On a positive note, the connections among these factors mean that investment in one area is likely to have positive effects that radiate to other areas. Investing in affordable public transportation, for example, may improve access to grocery stores, social and recreational activities, and health resources. It may also reduce pollution, improve respiratory ailments that are aggravated by pollution, and reduce motor vehicle accidents and associated deaths and disabilities.
Restricting our concept of health care to the provision of medical services limits our power to improve health at the population level. If we want to reduce the need for medical care - and the amount we spend on it - health policy must address the factors that most powerfully determine health.

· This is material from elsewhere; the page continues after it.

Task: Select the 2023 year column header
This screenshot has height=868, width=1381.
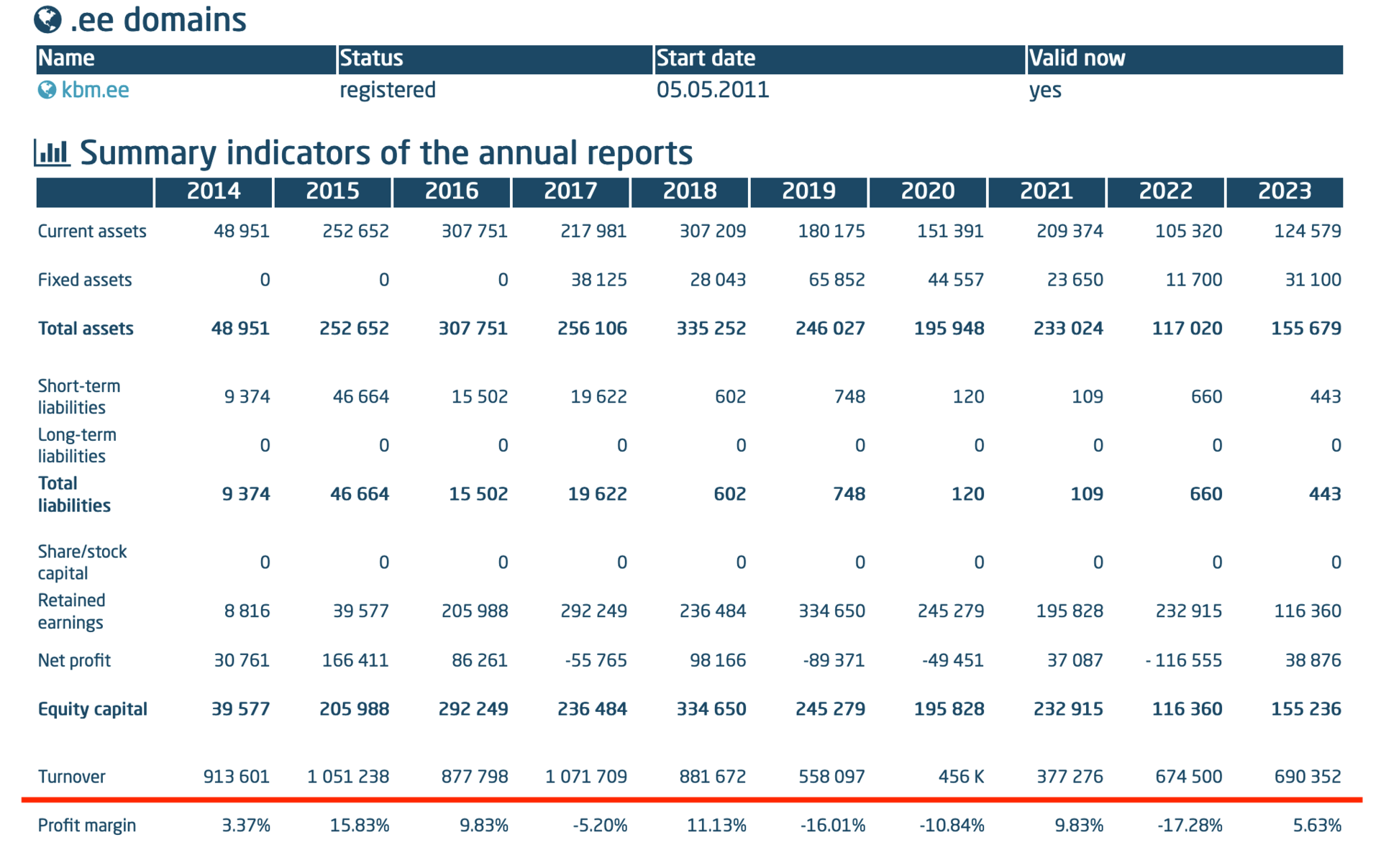Action: tap(1284, 191)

If we could individually control the social determinants of our own health, we would each choose to be born into a healthy environment to great parents, to be well-off, to have great social support, and to live low-stress lives. We generally can’t choose these conditions for ourselves but we can make choices. Poverty will impair the health of nearly a quarter of American children and stunt their potential to become healthy adults who contribute to society. This isn’t their choice, it’s ours. Collectively, we've chosen to tolerate a political and economic system that promotes social inequality.
True health care reform doesn’t begin in the kitchen; it begins with an understanding that the social conditions that we create collectively affect everyone’s health.